We assembled the genome of S. arboricolus using the Newbler algorithm (v2.3, Roche) for de novo assembly of reads generated by the 454 pryosequencing platform. Combinations of read datasets, reads added in assembly iterations, and assembler parameters were explored before selecting the optimal combination according to assembly metrics (number of scaffold sequences and contigs, the average and longest contig length and N50 value). All reads were trimmed against a dataset of adapter and vector sequences in the initial step of the assembly process.
The selected assembly parameters used an expected coverage value of 40X with all other settings remaining at default values. Two assembler iterations were employed; the first iteration included all 734,353 single fragment reads and one set of 583,674 paired-end reads. The second iteration incorporated an additional set of 518,434 paired-end reads. A third set of paired-end reads was excluded from the assembly due to decreased performance with their inclusion.

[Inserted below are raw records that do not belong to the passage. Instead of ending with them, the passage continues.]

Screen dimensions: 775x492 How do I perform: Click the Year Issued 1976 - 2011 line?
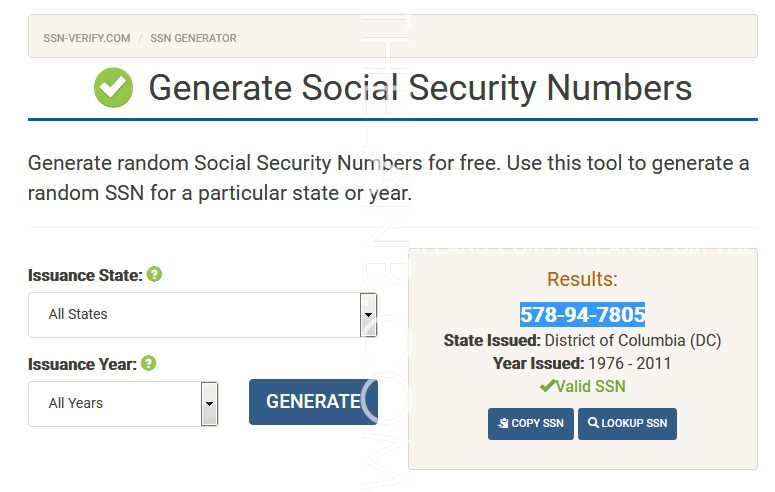click(x=582, y=364)
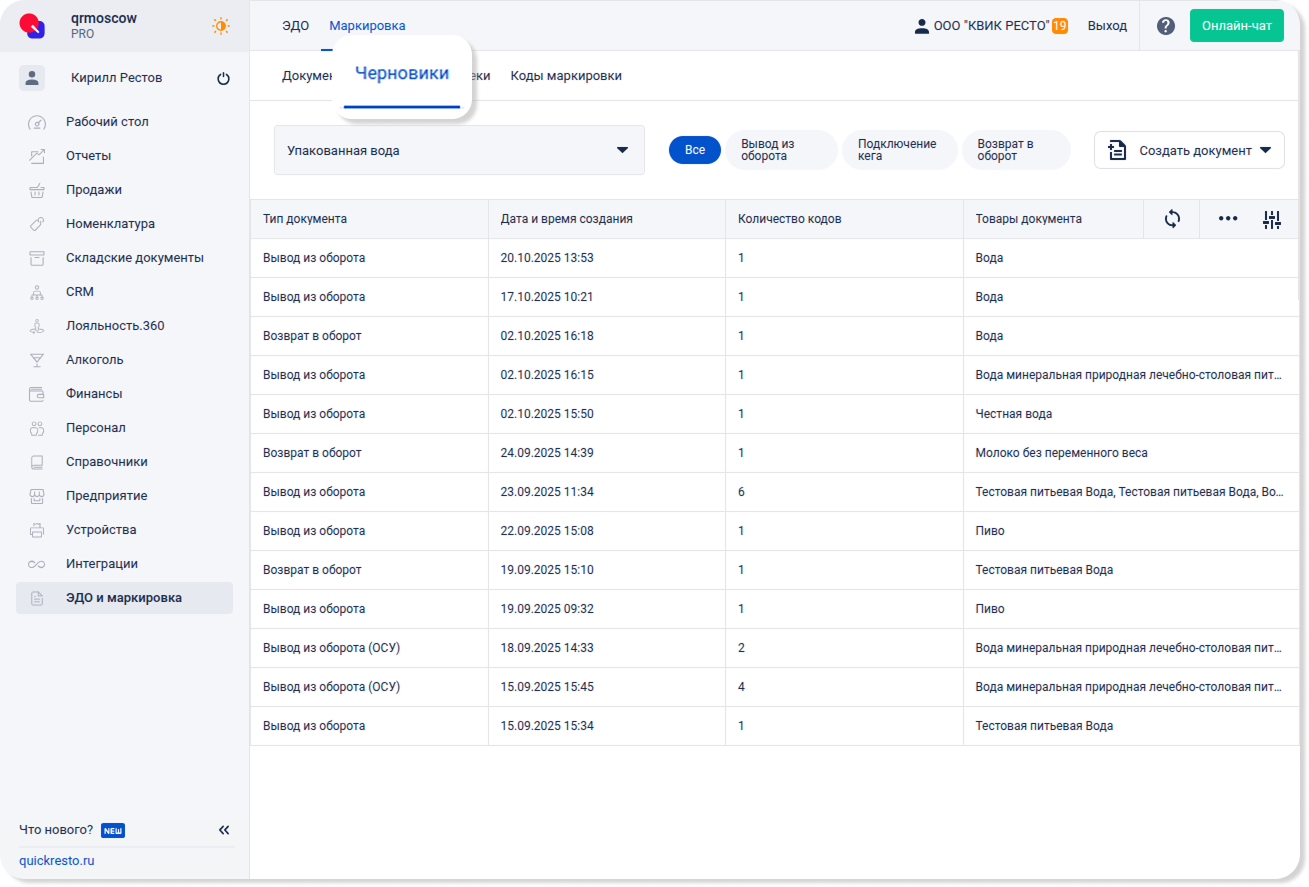Open the quickresto.ru link

(57, 860)
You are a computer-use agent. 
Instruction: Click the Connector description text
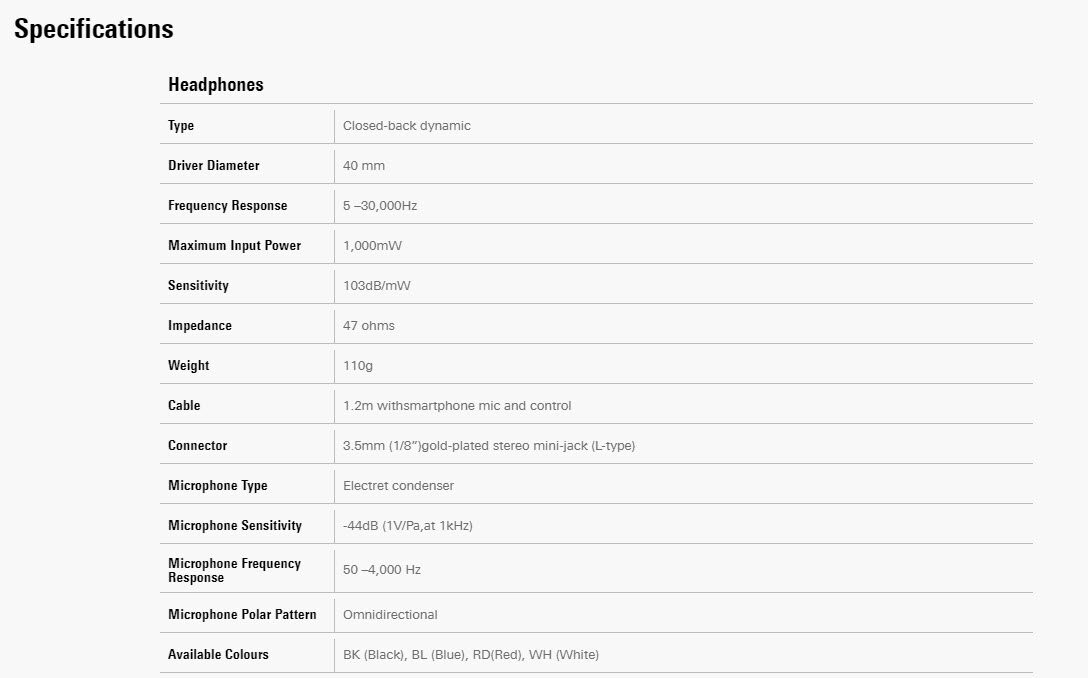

The resulting genome assembly comprised of 32 scaffold sequences with a total length of 11,465,281 bp. The scaffolds were comprised of 266 contigs (≥500 bp) with an average length of 43,102 bp (538,482 bp max.) and an N50 value of 136,945 bp. The mapped read coverage of the assembly was 49X.
Pyrosequencing error correction
In order to resolve small errors in the assembly arising from pyrosequencing artifacts, such as homopolymer sequence regions[43, 44], we acquired deep sequence coverage (~100X) from short reads. We generated a total of 31,316,59 short (50 bp) reads from a SOLiD 4 single fragment library. Subsequent gapped read alignment and variant calling was achieved using Bioscope 1.3.1 (Life Technologies).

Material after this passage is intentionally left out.